Bolsonaro recebeu várias versões do documento e tirou Gilmar e Pacheco da lista de prisões. Depois do segundo turno, convocou ao Alvorada os comandantes militares e mostrou-lhes a minuta. Mauro Cid cuidou da apresentação por PowerPoint e saiu da sala. Terminada a reunião, ouviu os relatos dos comandantes:
“O almirante Garnier era favorável a uma intervenção militar, afirmava que a Marinha estava pronta para agir, aguardava apenas a ordem do presidente Bolsonaro. No entanto, o almirante Garnier condicionava a ação de intervenção militar à adesão do Exército, pois não tinha capacidade sozinho.”
Baptista Júnior, da Força Aérea, disse que “era terminantemente contra qualquer tentativa de golpe de Estado e afirmava de forma categórica que não ocorreu qualquer fraude nas eleições presidenciais”.
Segundo Mauro Cid, o general Freire Gomes “era um meio-termo dos outros dois generais”. “Não concordava como as coisas estavam sendo conduzidas, no entanto entendia que não caberia um golpe de Estado, pois entendia que as instituições estavam funcionando.” Mais: “Não foi comprovada fraude nenhuma, não cabia às Forças Armadas realizar o controle constitucional. Estavam romantizando o artigo 142 da Constituição.”
Segundo Freire Gomes, o golpe resultaria “num regime autoritário pelos próximos 30 anos”.
Essa reunião aconteceu no dia 2 de novembro de 2022. Mauro Cid contou que, sem o respaldo dos comandantes, Bolsonaro “não assinaria” o documento do golpe.
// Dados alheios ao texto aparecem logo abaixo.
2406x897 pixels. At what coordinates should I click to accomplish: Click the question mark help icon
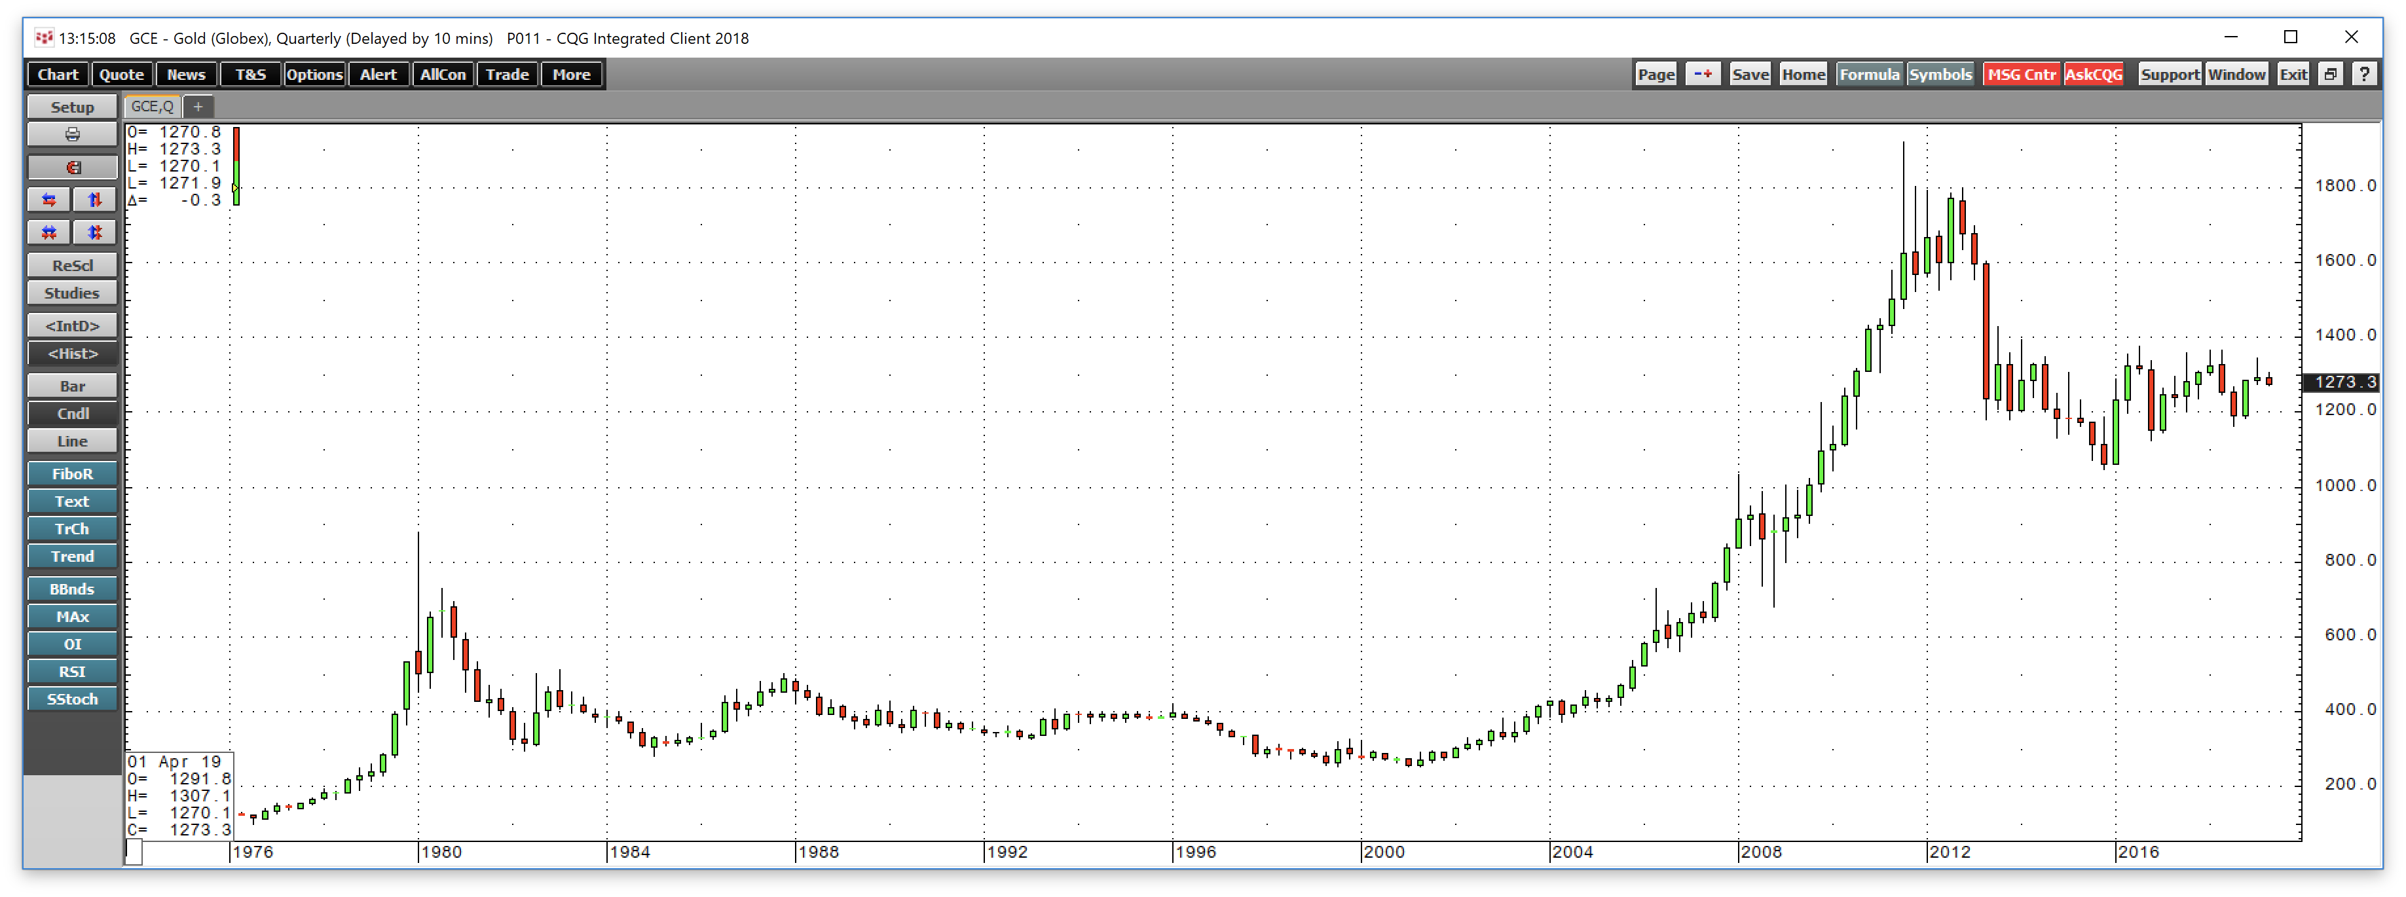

Mesmo assim, “estava trabalhando com duas hipóteses: a primeira seria encontrar uma fraude nas eleições e a outra, por meio do grupo radical, encontrar uma forma de convencer as Forças Armadas a aderir a um golpe de Estado”.
“As outras pessoas que integravam essa ala mais radical [eram] o ex-ministro Onyx Lorenzoni, o atual senador Jorge Seif, o ex-ministro Gilson Machado, senador Magno Malta, deputado federal Eduardo Bolsonaro [e o] general Mário Fernandes”, que “atuava de forma ostensiva, tentando convencer os demais integrantes das forças a executarem um golpe de Estado”.
Mauro Cid prossegue: “Compunha também o referido grupo a ex-primeira-dama Michelle Bolsonaro”.
O ministro Alexandre de Moraes sabe de tudo isso desde agosto de 2023. Daí em diante, Mauro Cid voltou a depor em pelo menos mais dez ocasiões e o ministro puxou o fio do novelo.